## Document passage:
========================================
By Rich Lowry
Wednesday, May 07, 2025
Years and years ago, a television executive sent me to do
a media training.
We looked at some clips, including one where I was
convinced that I and the conservative host I was teamed up with had lost a
debate to a progressive. The host got a very basic factual question wrong, and
the progressive called him on it, and I assumed that was game, set, and match.
Oh, no — to the contrary, the trainer explained. Without
realizing it, the host made a wholly erroneous rejoinder to the progressive,
who was nonplussed, hesitated, and said “um” once or twice.
In that moment, when an extremely certain (but incorrect)
statement was matched up against a faltering (but correct) statement, the
extremely certain statement prevailed going away.
Good news: We had won, after all!
That’s how it goes on TV, which is highly sensitive to
nonverbal cues and rewards an unshakably confident bearing. This is why, for
instance, Bill O’Reilly never lost a debate on his old Fox show (he wasn’t the
aforementioned host, by the way). His guest might have been better informed and
might have been right about whatever was the question of the evening, but no
one could out-dominate O’Reilly on his own turf.
President Trump, too, never loses an exchange on stage or
during interviews. He is The O’Reilly Factor squared, liberated from the
confines of a studio and bestriding the world with an utterly impregnable
confidence that gives him an advantage in almost any circumstance.
Consider Trump’s MS-13 back-and-forth with Terry Moran of ABC News during a 100-days interview. The
president seemed to be suggesting that the alphanumeric “MS-13,” pretty clearly
added to a photo of Kilmar Abrego Garcia’s knuckle tattoos for the sake of
explicating what each image meant, were also tattooed on Abrego Garcia’s
fingers.
Moran contested this but didn’t want to get bogged down,
so he was the one who appeared a little skittish, while Trump came back to the
question again and again, spoke with total assurance, and upbraided Moran for
his alleged unwillingness to acknowledge reality.
========================================
## Given material:
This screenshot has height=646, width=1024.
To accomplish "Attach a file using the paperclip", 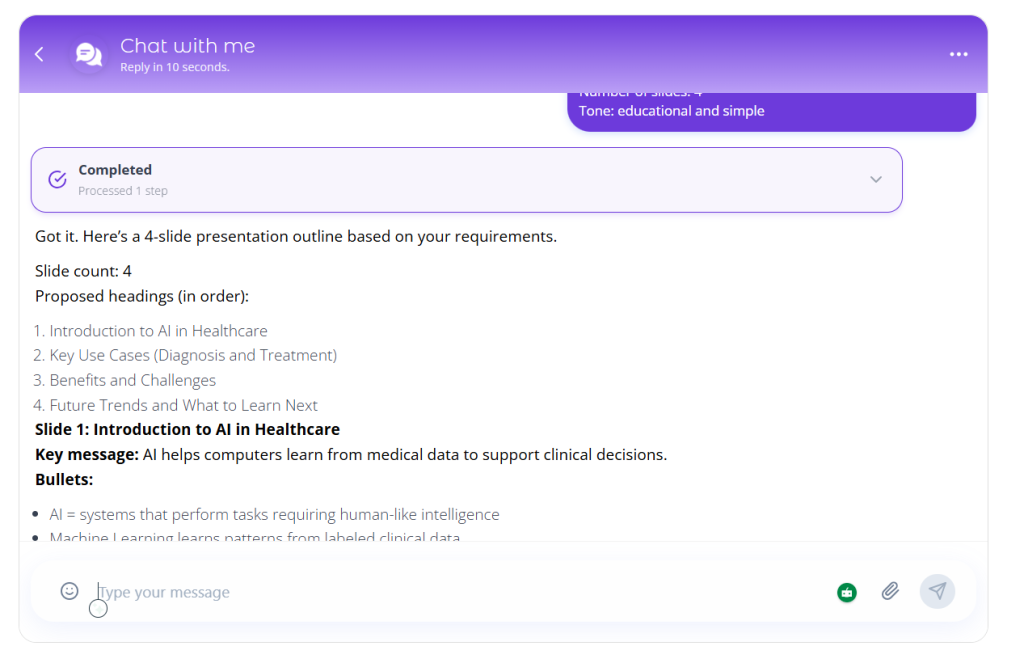I will [x=890, y=592].
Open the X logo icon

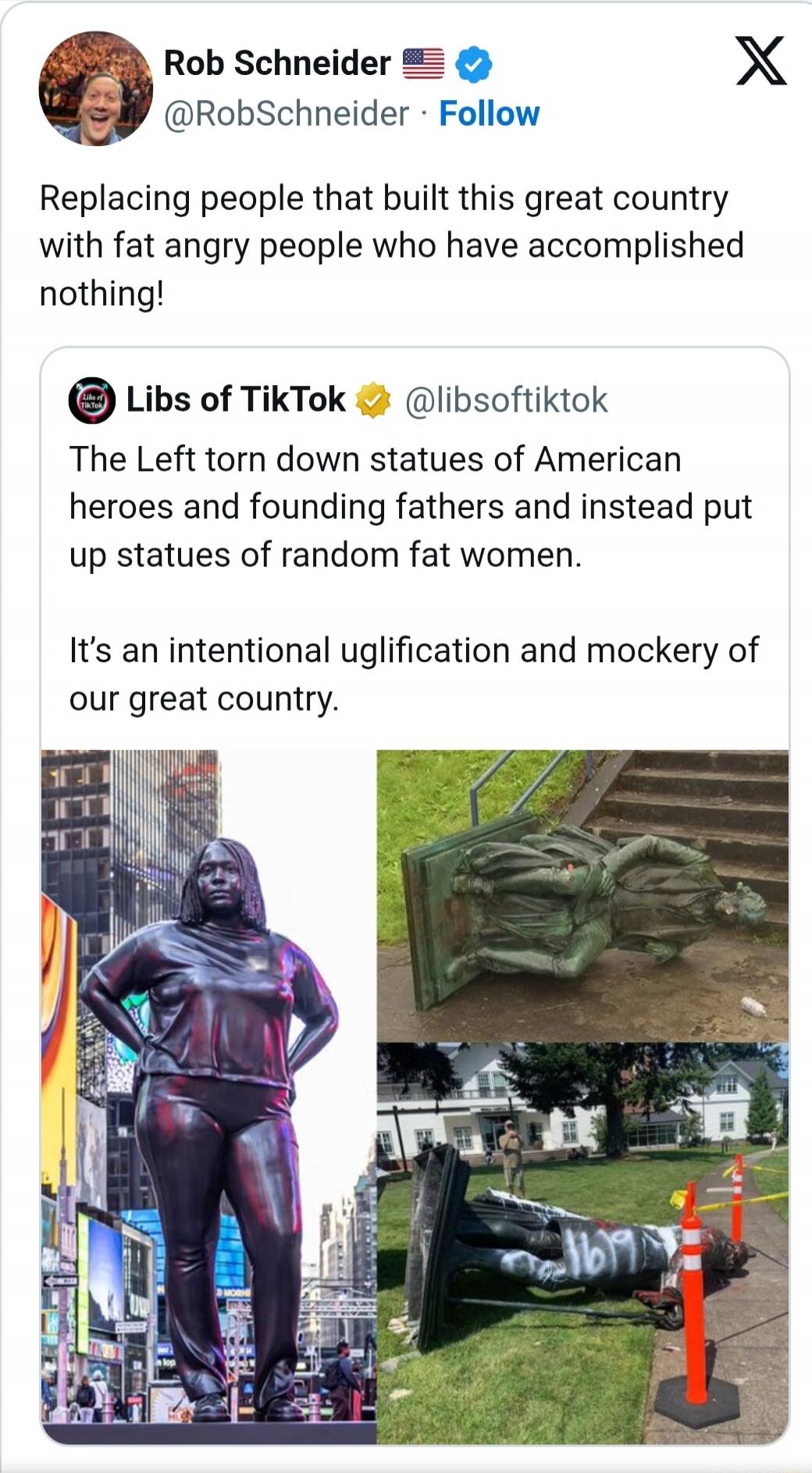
========================================
## Task A:
Translate this sentence from the column on confidence in televised debates into Spanish: "That’s how it goes on TV, which is highly sensitive to nonverbal cues and rewards an unshakably confident bearing."
## Task B:
In the column on confidence in televised debates, with whom did President Trump have the MS-13 exchange?
## Task C:
Continue the column on confidence in televised debates from its final sentence.

## Your response A:
Así funcionan las cosas en la televisión, que es muy sensible a las señales no verbales y premia una actitud de confianza inquebrantable.

## Your response B:
Terry Moran of ABC News, during a 100-days interview.

## Your response C:
The average viewer, judging by the standards that people
use when watching TV, surely would have thought Trump sounded right, just like
my TV host in the clip mentioned above.
This is why Trump can do any interview at any time and
not worry about getting cornered or looking particularly bad. Two of his big
100-days interviews were with Moran and Kristen Welker of Meet the Press,
not journalists you select as a Republican president if you are defensive and
afraid.
On Meet the Press, Trump bulldogged his way through
everything, no matter how awkward.
Whether he’s contradicting himself, advancing an
unpersuasive argument, or defending a falsehood, there’s never a doubt that
Trump is in control.
There’s a different way of achieving the same result. JD
Vance appears in control because he usually knows more than his interviewers.
Trump is simply in control.
The president wouldn’t be where he is now without this
quality, but it permits him to get away with mind-bending leaps of logic and
reality-denying assertions that distort his movement and degrade the country’s
political conversation.
Trump’s confidence also gets him only so far; it can’t
overcome how people are feeling about matters affecting their daily lives (the
fallout of Covid in 2020 and perhaps the fallout of the trade war, if it is bad
later this year).
That said, Trump is a media trainer’s dream — all
overwhelming confidence, all the time.